# Tax Liability



## ndskidder (Mar 8, 2010)

Hello, I am a US citizen and considering a 3-6month consulting contract in Abu Dhabi. I am being pitched by the firm that it is tax free but my sense is that they are speaking more from the firm's liability than my own--it is a small firm with limited presence in the region at the moment. I gather that I am subject to taxes based on my nationality and not my physical presence. I have no intention of relinquishing my US citizenship or status as long term resident at the moment. Anyone able to advise on the conceptual basis of my situation, as well as any deductions and or pitfalls out there?

Thanks very much
Nick


----------



## Bevdeforges (Nov 16, 2007)

Evidently there are no income taxes in Abu Dhabi (or in the rest of the Emirates). But as a US citizen, you must declare and pay taxes on your worldwide income - including from any consulting gigs in Abu Dhabi or any other country with or without income taxes.
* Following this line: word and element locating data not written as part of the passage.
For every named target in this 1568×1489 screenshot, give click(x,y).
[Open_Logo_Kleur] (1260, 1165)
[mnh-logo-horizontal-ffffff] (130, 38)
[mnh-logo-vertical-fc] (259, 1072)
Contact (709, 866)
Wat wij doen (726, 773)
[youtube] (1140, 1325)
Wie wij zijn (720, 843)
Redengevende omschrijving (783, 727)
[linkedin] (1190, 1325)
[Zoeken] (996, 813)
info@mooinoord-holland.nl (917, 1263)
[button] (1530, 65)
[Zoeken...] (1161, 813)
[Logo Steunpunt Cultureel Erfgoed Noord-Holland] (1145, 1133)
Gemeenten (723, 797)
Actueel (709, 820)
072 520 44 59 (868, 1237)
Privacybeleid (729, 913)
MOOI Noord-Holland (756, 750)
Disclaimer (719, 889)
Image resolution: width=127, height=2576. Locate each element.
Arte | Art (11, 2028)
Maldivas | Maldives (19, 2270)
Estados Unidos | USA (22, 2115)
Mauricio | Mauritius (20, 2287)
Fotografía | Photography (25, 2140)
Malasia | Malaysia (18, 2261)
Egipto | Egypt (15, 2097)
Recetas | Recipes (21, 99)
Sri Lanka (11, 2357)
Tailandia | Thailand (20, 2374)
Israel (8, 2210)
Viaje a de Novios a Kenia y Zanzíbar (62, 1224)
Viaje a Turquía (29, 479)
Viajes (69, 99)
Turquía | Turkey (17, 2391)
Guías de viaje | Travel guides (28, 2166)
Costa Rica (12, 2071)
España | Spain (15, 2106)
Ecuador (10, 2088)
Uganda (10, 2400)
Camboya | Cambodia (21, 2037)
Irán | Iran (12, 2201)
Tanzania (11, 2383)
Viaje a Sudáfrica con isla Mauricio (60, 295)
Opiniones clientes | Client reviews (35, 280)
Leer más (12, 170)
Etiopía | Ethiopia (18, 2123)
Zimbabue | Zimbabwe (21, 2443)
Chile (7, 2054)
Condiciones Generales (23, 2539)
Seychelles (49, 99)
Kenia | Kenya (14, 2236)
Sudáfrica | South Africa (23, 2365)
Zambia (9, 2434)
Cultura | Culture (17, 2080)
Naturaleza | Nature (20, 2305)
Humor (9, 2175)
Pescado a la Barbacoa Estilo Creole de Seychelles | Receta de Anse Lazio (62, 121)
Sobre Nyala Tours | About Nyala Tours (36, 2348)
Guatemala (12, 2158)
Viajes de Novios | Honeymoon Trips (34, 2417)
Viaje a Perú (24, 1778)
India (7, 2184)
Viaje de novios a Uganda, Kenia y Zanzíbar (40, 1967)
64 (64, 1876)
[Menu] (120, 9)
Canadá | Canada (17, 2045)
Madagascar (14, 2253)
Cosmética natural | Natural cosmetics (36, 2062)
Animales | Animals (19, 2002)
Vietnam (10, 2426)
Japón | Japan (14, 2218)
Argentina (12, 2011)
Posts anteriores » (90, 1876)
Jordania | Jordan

Unfortunately, a 3 to 6 month gig will not qualify you for the overseas earned income exclusion (form 2555). For that you need to be overseas for 12 consecutive months, or for an entire calendar year (i.e. Jan 1 to Dec. 31). 
Cheers,
Bev


----------



## ndskidder (Mar 8, 2010)

Bevdeforges said:


> Evidently there are no income taxes in Abu Dhabi (or in the rest of the Emirates). But as a US citizen, you must declare and pay taxes on your worldwide income - including from any consulting gigs in Abu Dhabi or any other country with or without income taxes.
> 
> Unfortunately, a 3 to 6 month gig will not qualify you for the overseas earned income exclusion (form 2555). For that you need to be overseas for 12 consecutive months, or for an entire calendar year (i.e. Jan 1 to Dec. 31).
> Cheers,
> Bev


Thanks Bev, I can't tell you how helpful this information is. I really appreciate it


----------